Quand il faut atténuer la réalité…
Les auteurs relatent une tragédie authentique même s’ils changent le nom du vaisseau et prennent des libertés pour l’adapter. Cette liberté porte, entre autres, sur les scènes de cruauté et de meurtres, mais pas dans le sens d’en rajouter, au contraire de les minimiser. Dans cette histoire incroyable, la réalité a dépassé, de loin, le présent récit.
Le 28 octobre 1628, commandé par Francisco Pelsaert, le Jakarta (Batavia), appartenant à la Compagnie hollandaises des Indes orientales — VOC — quitte les Provinces-Unies (Pays-Bas), pour l’île de Java. À bord, il y a la plus grosse quantité d’or jamais transportée par la VOC. Jéronimus Cornélius, apothicaire ruiné mais Subrécargue adjoint, fomente une mutinerie pour s’approprier ces richesses. Il met son plan à exécution et éloigne le bateau du reste de la flotte, bien que Lucrétia Hans et Hayes, le gabier, tentent de lui tenir tête.

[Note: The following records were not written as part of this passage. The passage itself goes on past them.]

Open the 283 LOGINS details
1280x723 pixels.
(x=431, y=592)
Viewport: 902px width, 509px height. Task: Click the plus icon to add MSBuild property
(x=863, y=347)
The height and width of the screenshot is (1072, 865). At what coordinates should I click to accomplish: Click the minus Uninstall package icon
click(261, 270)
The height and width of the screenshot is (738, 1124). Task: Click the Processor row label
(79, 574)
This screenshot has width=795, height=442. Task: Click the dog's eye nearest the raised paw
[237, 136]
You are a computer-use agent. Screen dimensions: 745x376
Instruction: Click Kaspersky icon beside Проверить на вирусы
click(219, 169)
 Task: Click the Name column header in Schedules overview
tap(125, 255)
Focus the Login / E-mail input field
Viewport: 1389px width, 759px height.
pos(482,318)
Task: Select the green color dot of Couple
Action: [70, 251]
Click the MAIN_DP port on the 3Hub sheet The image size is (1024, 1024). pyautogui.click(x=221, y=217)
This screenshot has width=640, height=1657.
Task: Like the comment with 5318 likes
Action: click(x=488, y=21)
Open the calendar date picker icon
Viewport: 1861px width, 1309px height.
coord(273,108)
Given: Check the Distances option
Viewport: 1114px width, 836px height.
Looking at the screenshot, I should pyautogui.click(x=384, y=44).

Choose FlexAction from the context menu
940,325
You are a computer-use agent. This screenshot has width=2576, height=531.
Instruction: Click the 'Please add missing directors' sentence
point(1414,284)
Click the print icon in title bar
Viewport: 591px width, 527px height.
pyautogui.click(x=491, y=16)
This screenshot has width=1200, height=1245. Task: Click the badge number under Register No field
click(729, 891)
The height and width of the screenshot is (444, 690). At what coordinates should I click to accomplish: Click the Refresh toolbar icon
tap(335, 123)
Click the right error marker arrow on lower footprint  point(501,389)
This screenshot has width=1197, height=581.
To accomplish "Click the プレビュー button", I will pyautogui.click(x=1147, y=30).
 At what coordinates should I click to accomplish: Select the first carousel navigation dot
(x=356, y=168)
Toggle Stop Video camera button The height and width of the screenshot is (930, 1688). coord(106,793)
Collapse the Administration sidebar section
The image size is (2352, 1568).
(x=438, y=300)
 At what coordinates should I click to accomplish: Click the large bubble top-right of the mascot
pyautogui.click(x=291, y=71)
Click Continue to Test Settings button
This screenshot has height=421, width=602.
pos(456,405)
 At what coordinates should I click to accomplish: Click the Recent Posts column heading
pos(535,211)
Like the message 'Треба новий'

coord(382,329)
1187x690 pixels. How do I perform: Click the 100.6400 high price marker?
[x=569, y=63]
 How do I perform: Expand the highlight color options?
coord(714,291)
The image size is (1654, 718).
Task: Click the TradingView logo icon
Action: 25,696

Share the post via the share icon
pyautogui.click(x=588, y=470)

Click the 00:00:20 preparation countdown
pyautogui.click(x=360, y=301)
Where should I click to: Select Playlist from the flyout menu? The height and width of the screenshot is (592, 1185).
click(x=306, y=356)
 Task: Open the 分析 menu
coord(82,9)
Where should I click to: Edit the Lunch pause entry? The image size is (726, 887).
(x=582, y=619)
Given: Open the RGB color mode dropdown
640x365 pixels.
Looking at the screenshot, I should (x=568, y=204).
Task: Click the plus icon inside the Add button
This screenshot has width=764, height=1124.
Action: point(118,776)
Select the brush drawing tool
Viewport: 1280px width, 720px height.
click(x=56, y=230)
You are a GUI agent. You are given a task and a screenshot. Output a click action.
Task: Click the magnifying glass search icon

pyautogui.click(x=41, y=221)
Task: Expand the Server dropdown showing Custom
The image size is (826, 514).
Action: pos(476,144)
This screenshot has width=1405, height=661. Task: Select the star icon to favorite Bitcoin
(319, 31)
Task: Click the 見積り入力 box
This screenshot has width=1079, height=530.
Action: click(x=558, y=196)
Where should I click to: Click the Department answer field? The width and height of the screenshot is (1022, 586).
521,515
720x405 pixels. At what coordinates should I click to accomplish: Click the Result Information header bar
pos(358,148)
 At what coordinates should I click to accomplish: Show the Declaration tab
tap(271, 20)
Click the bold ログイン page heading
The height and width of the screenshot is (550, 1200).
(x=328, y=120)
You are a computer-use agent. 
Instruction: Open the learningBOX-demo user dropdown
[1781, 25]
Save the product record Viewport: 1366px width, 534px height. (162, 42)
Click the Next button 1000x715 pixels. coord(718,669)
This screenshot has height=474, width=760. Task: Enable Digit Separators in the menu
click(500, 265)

C’est le 4 juin 1929 que le voilier arrive au large des îles Abrolhos et s’échoue sur des récifs près d’un îlot.
Pelsaert réussit à faire débarquer les marins et passagers dont Hayes et Lucrétia, ainsi que le trésor. Puis, avec un groupe de marins, il part avec la yole de secours en direction de Java chercher des secours. Sur l’îlot, Cornelius installe son autorité appuyée sur les mutins. Il prévoit de capturer tout navire leur venant en aide et de s’en servir pour créer une colonie qu’il tiendrait sous sa coupe.
Les ressources sont maigres. La seule eau est celle de la pluie et elle est rare. Il envisage froidement de diminuer la population. Entouré des mutins, il écarte ceux qui restent fidèles à la VOC et commence à faire tuer sous les motifs les plus divers. Seule Lucrétia va essayer de lui faire retrouver la raison, mais…
Ce récit est inspiré de l’histoire du Batavia, le navire réel dont une réplique peut se visiter dans le port de Lelystad, près d’Amsterdam. L’album contient quelques scènes violentes mais le niveau réel de barbarie et de sadisme n’est pas raconté par Xavier Dorison. Il retrace des situations horrifiques mais quelque peu édulcorées. On vous laisse imaginer ce qu’a pu être la vie sur ces îlots désertiques. Sur les 341 personnes embarquées à bord du Batavia, seules 122 arriveront à bon port.
Le graphisme époustouflant se partage entre le dessin assuré par Thimothée Montaigne et la mise en couleurs réalisée par Clara Tessier. Le premier offre des cases impressionnantes avec des trognes aussi vraies que nature, avec un détail des décors, des bateaux, des ustensiles et de ce qui reste du naufrage. Il dit aimer travailler les regards et il excelle à faire passer nombre de sentiments, d’émotions par eux. Il ose des découpages inventifs, variés et des planches pleine page saisissantes.
Clara Tessier travaille les ambiances et installe des marques à chaque séquence. Elle gère la lumière et les ombres avec brio donnant relief et profondeur. Les maquettes des pages liminaires et chapitres résultent de choix judicieux d’Anne-Cécile Pionnier.
L’éditeur propose un support exceptionnel pour ce diptyque avec un grand format, une couverture en relief portant des motifs dorés et autorise une longueur peu commune pour chaque tome.
Cette seconde partie est aussi remarquable de la précédente pour l’intrigue retravaillée de belle manière par Xavier Dorison et pour le graphisme spectaculaire du duo de créateurs d’images. Un beau cadeau à glisser sous un sapin.
serge perraud
Xavier Dorison (scénario), Thimothée Montaigne (dessins), Clara Tessier (couleur), 1629… ou l’effroyable histoire des naufragés du Jakarta — seconde partie : L’Île rouge, Glénat, coll. “Hors Collection”, novembre 2024, 136 p. — 35,00 €.